Using artificial intelligence to analyze gene expression patterns — which genes are ‘switched on’ — in blood cells could aid in the diagnosing acute myeloid leukemia (AML) more quickly, potentially getting patients into treatment earlier, a new proof-of-concept study suggests.
The study, “Scalable prediction of acute myeloid leukemia using high-dimensional machine learning and blood transcriptomics,” was published in iScience.
Analysis of the transcriptome — which shows genes that are ‘turned on’ in a cell, and to what degree — can provide a host of information about the behavior of individual cells. Among its potential applications are analyses of particular types of cancer cells (in this case, AML cells), because they may have distinct gene expression signatures that, if screened, could aid in a diagnosis.
The amount of data that comes from transcriptome analyses, however, is massive and nearly impossible for experts to analyze on their own.
Computers, in contrast, are able to sort through massive amounts of data, and look for patterns that, say, distinguish diseased from healthy cells. They do so by generating algorithms which, when given new data, spot similar patterns to classify samples as healthy or malignant. This ability is commonly referred to as artificial intelligence.
Researchers in Germany collected gene expression data from 105 previously published studies. This included data from 4,145 blood or bone marrow samples taken from people with AML, and 7,884 samples from healthy people or those with a different disease (leukemia or otherwise).
“Numerous studies have been carried out on this topic and … there is an enormous data pool. We have collected virtually everything that is currently available,” Joachim Schultze, a professor at German Center for Neurodegenerative Diseases and study co-author, said in a press release.
The researchers fed data from a portion of the samples into computers, aiming to find patterns that allow the sorting of AML samples from non-AML samples, and to generate algorithms based on those patterns.
These algorithms were then tested on data from the remaining samples.
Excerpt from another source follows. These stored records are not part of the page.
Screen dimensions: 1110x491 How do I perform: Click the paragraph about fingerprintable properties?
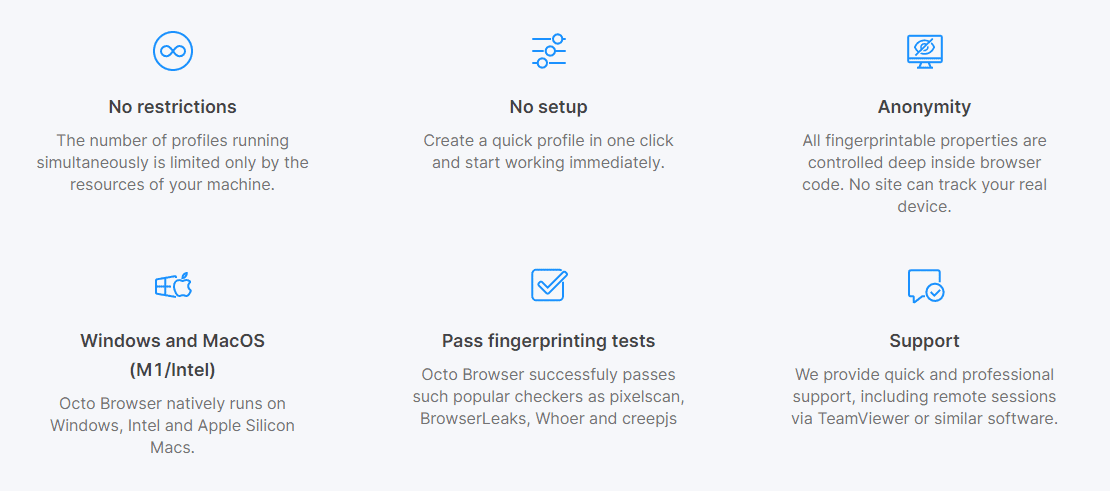click(x=924, y=173)
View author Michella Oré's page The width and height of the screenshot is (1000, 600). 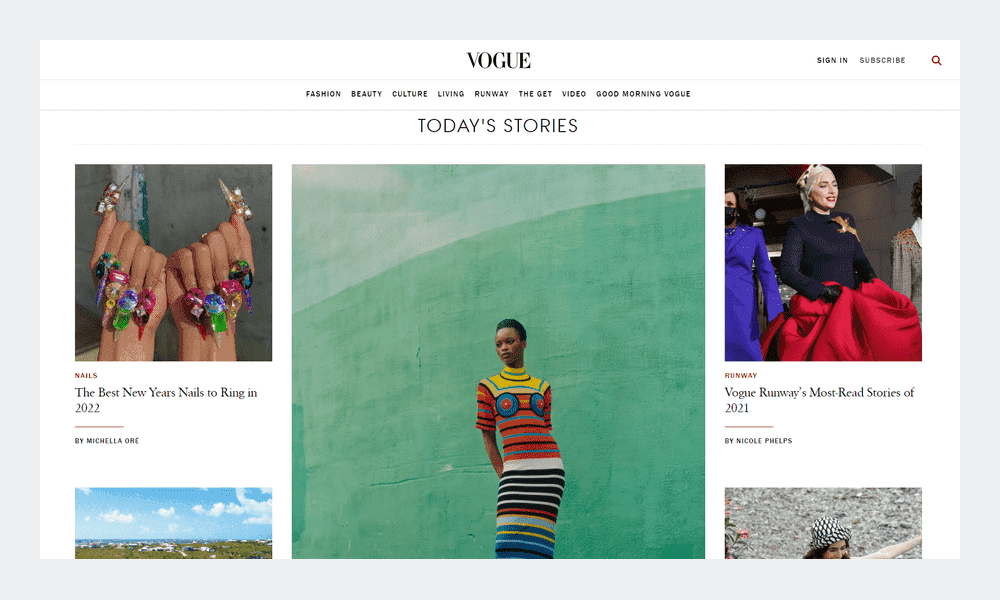click(107, 441)
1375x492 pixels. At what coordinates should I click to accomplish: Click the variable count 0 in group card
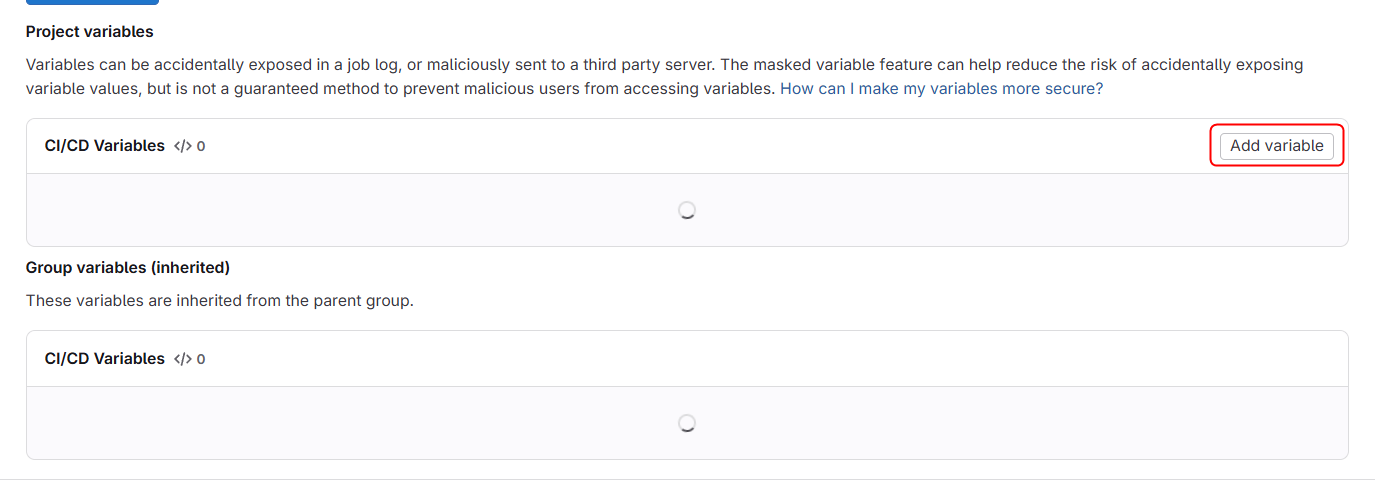201,359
In this latter test, “we knew the classification as it was listed in the original data, but the software did not,” Schultze said. “We then checked the hit rate. It was above 99 percent for some of the applied methods.” This means that 99% of AML samples were correctly identified as such.
The hit rates did vary based on other factors, like how many samples were fed into the computer during the initial algorithm generation. But the results provided a proof-of-concept for using this strategy as a diagnostic tool.
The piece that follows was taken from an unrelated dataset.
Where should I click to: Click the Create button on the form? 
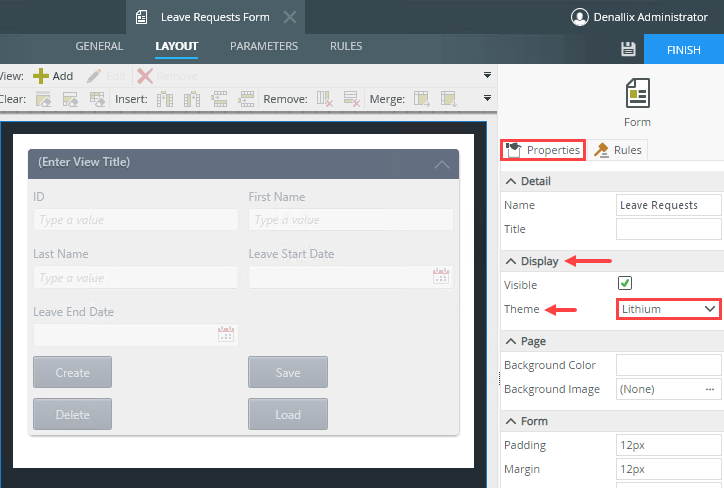click(72, 373)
Further analysis suggested high hit rates for additional classifications, such as determining AML subtype and identifying other blood cancers.
Importantly, the approach holds promise as a tool with relatively few barriers to implementation.
“Our results show that with existing technologies it is potentially possible to achieve good performance in a near-automated fashion,” the researchers wrote.
“In principle, a blood sample taken by the family doctor and sent to a laboratory for analysis could suffice. I guess that the cost would be less than 50 euros,” Schultze said, noting that this proof-of-principle is not an actual diagnostic test.
“We have not yet developed a workable test,” he said. “We have only shown that the approach works in principle. So we have laid the groundwork for developing a test.”
On a broader scale, these findings show the power of this analytic approach, emphasizing the importance of having publicly available data that can facilitate this kind of analysis.
“Taken together, our results underline the immense value of making [gene expression] data publicly available, allowing for new and large-scale multi-study analyses,” the researchers wrote.
“We envision that combining whole genome and transcriptome analysis based on machine learning algorithms will ultimately allow early detection, diagnosis, differential diagnosis, subclassification and outcome prediction in an integrated fashion,” they added.